◆ Aim ◆
Repeat the records word for word, starting with the line that contains "Given: Bookmark the first なまなは tweet" and going on through the end of the records. Leave the pictures out of your answer.
-- start of Supplied records --
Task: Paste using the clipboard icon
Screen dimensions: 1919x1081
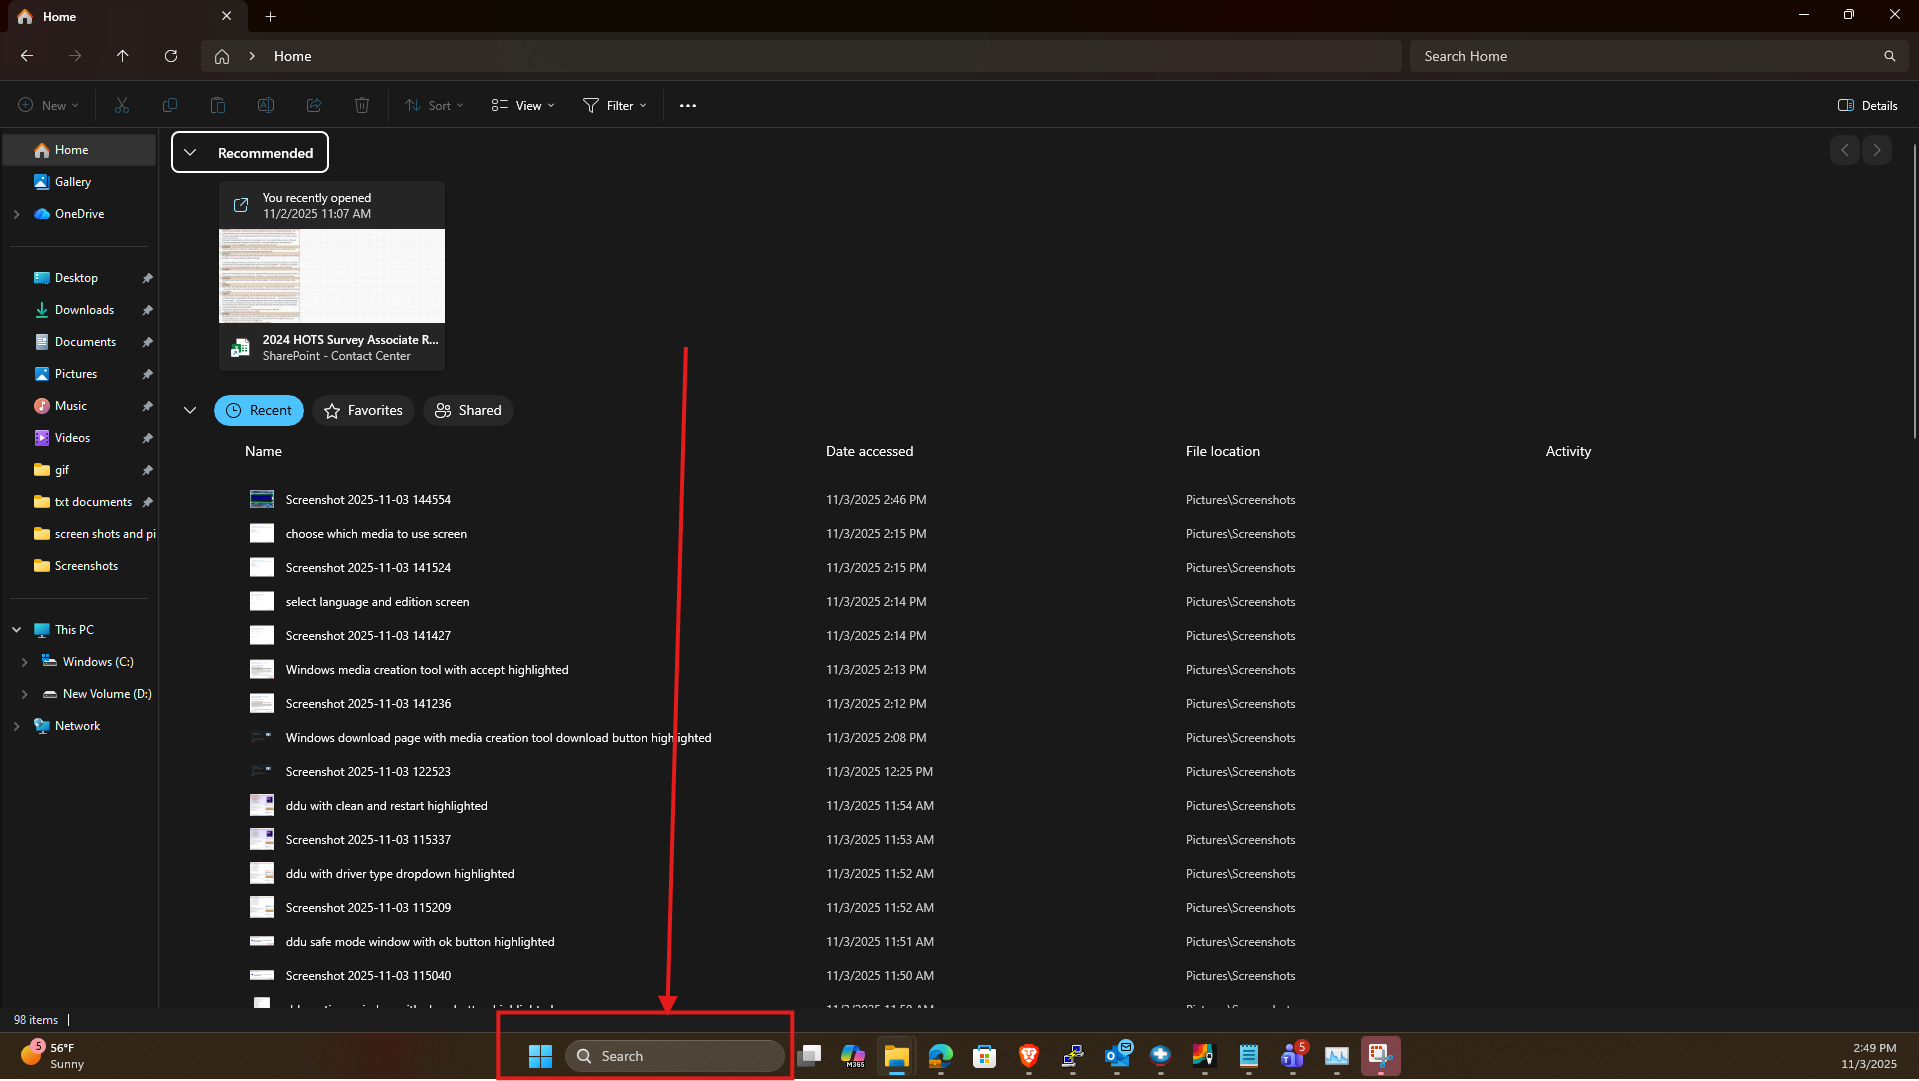Action: [x=217, y=105]
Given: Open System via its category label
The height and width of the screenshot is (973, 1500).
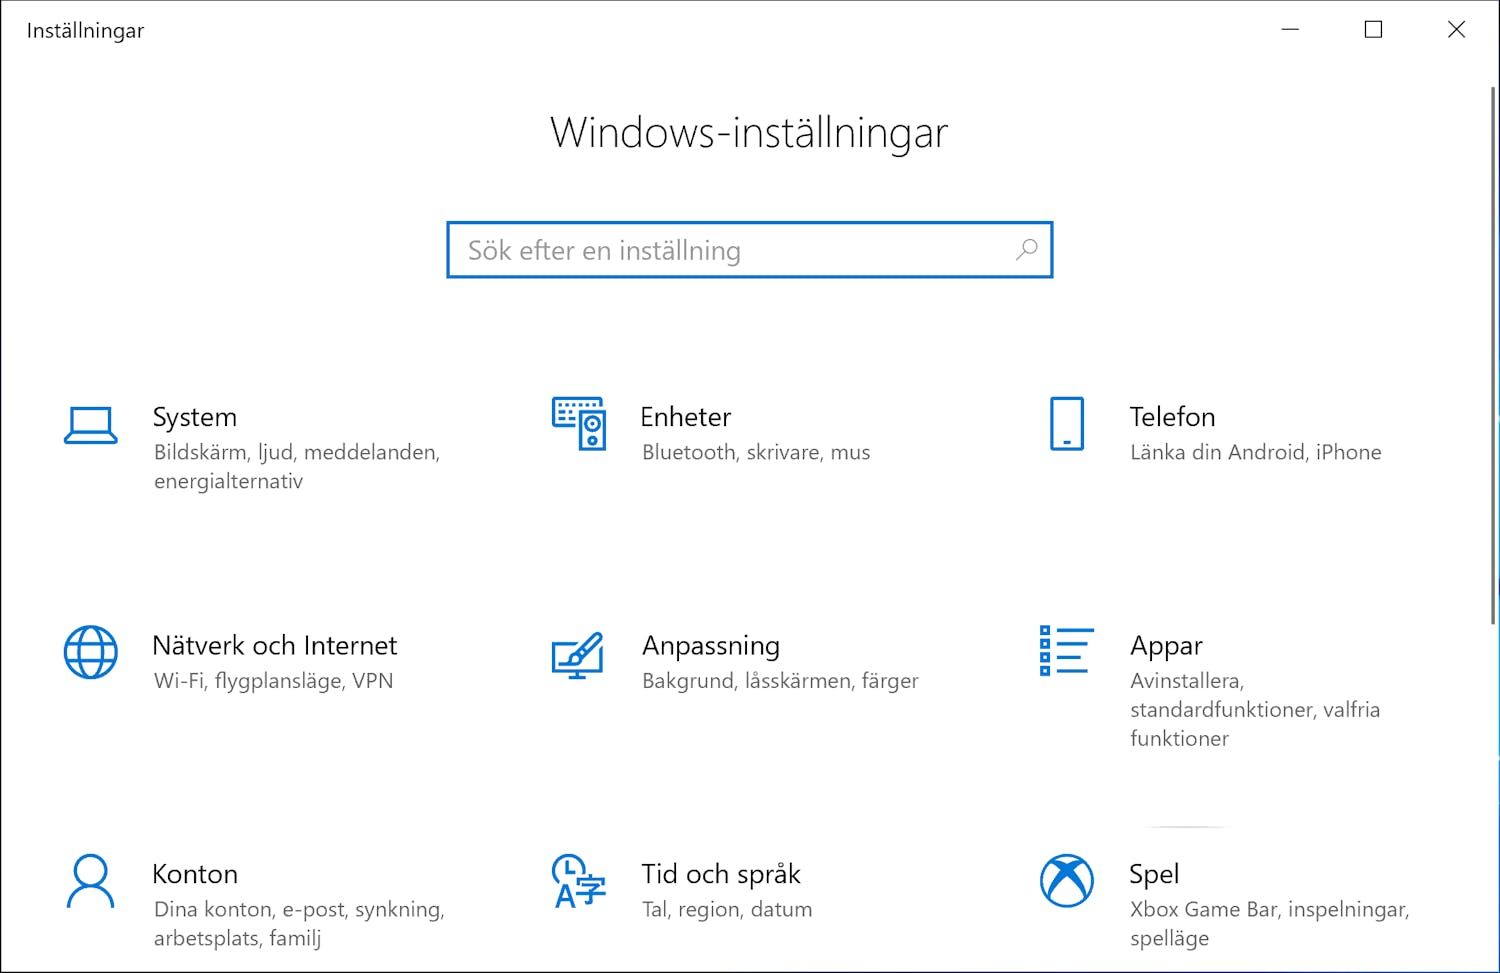Looking at the screenshot, I should [x=195, y=417].
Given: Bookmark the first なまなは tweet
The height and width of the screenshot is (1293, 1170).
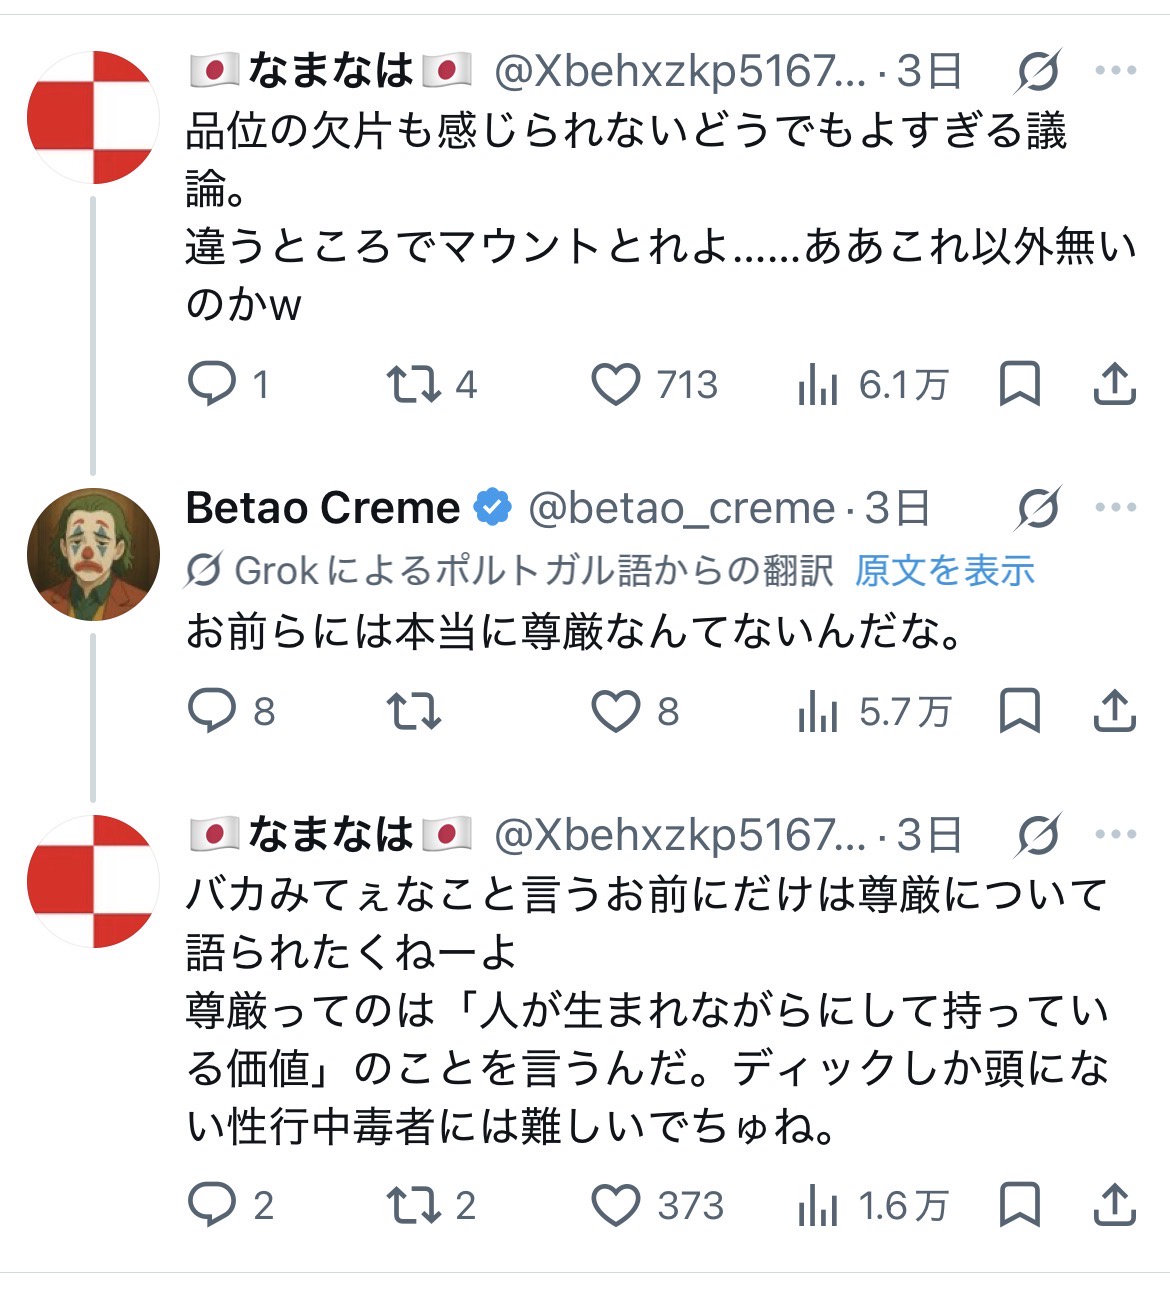Looking at the screenshot, I should (x=1020, y=384).
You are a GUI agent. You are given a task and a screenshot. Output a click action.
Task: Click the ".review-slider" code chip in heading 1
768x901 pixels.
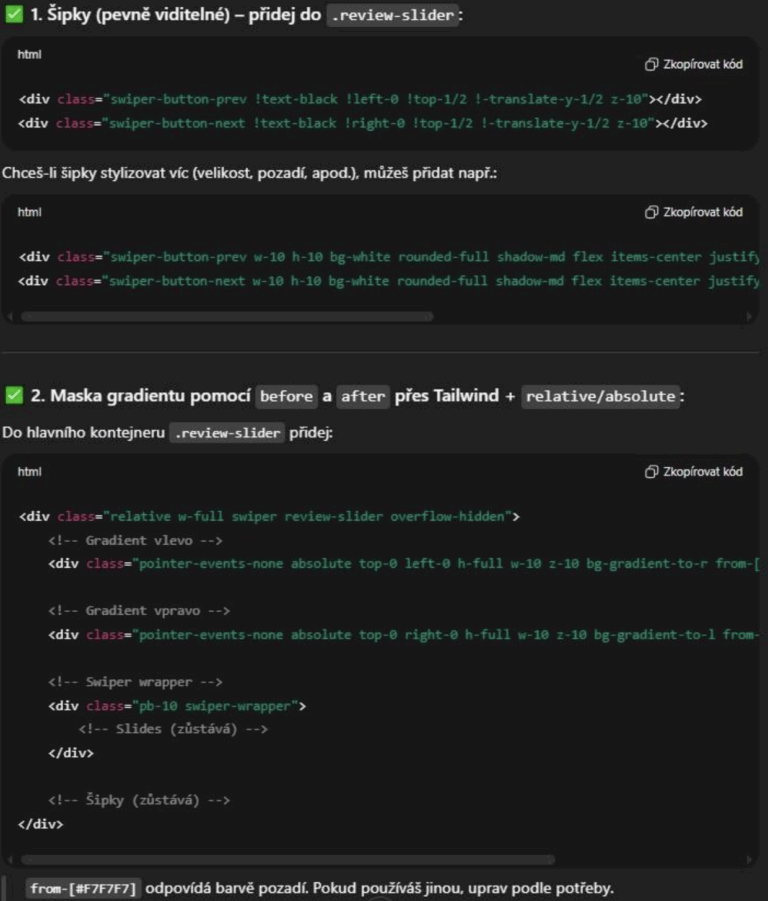[392, 16]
-- end of Supplied records --
◆ Output for this exercise ◆
Given: Bookmark the first なまなは tweet
The height and width of the screenshot is (1293, 1170).
Looking at the screenshot, I should (x=1020, y=384).
You are a GUI agent. You are given a task and a screenshot. Output a click action.
Task: Click the ".review-slider" code chip in heading 1
768x901 pixels.
[392, 16]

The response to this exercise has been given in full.